Q: Is the purchase discount on a U.S. Treasury note or bill reportable for federal income-tax purposes? If so, how?

A: The interest on a T bill is reportable as income on your federal income-tax return but is exempt from state or local income tax. However, although the amounts of the purchase discount and the interest amounts generally are the same, the discount itself is not reportable.

The refund of the discount amount from the Treasury Department represents the difference between the face amount you are required to deposit with a purchase request and the bid price at which the bonds were auctioned on the day of the sale.

As a refund of a part of your purchase payment, this amount is not taxable income. At maturity, you will receive the full face amount; at that time, the difference between that face amount and the net amount you paid for the bill or note is interest income.

Many people look upon the discount refund as their interest payment. However, the true situation -- that is, the receipt of the interest at maturity -- has two interesting side effects. Here is an opportunity to delay income from one year to the next, because you can buy, say, a 90-day T bill in November, receive the discount refund at that time and not be liable for income tax until the bill matures in February of the following year.

And the true interest rate is somewhat larger than the discount rate cited at the time of the auction. For example, if you buy a 12-month $10,000 bill at a discount of 8 percent, you will get a discount refund of $800, thus paying in effect $9,200 for the bill. The $800 interest should be figured on that cost rather than on the $10,000 you deposited initially. So your true interest on the bill is almost 8.7 percent -- not the 8 percent quoted as the discount at the time of sale.

Notes and bonds are not bought in this manner. Like the bills, the interest on Treasury notes and bonds is subject to federal income tax but exempt from state or local tax. But they are bought at face value and carry a fixed rate of interest, which is subject to tax on receipt.

T bills are sold with three-, six- or 12-month maturities; notes are sold with maturities ranging from at least one year to seven years. Treasury bonds carry maturities of five years or longer. But only the bills are sold at auction and have the two peculiarities mentioned above.

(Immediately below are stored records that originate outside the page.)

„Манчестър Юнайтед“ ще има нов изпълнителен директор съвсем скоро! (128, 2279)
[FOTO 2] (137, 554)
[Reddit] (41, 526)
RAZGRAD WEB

Q: In your Dec. 16 column on Social Security, you said: "Starting with the year in which you reach your 70th birthday, there is no limit on the amount of money you can earn. . . . " A representative from the Social Security Administration tells me that is not correct, and should read: "After you reach your 70th birthday, there is no limit. . . . " Who is right?

A: The Social Security representative is right, and I was wrong -- the result of a little careless writing. Instead of "Starting with the year," I should have said: "Starting with the month in which you reach your 70th birthday. . . . "

Incidentally, the rule is different at the age-65 level for determining the earnings ceiling before loss of benefits. If a beneficiary reaches age 65 at any time before the end of a tax year, then the higher over-65 ceiling applies for the entire year.

Because of a personal experience, a reader suggests I remind you that you may miss a tax deduction on interest charges on one or more of your credit cards. Normally, the amount of interest charged on the account for the preceding year is shown on the December or January statement -- sometimes on both. But in his case he had canceled a charge account with a major department store during the year. As a result, he no longer was receiving monthly statements, so he didn't get the information.

Some credit-card issuers will provide an annual interest statement to all accounts that had been open at any time during the year -- but others may not. So be sure you know what interest you had paid; if you didn't get a confirming end-of-year statement from any of your creditors, call or write and ask for it. And on Schedule A, claim all the interest you paid even if the statement doesn't arrive.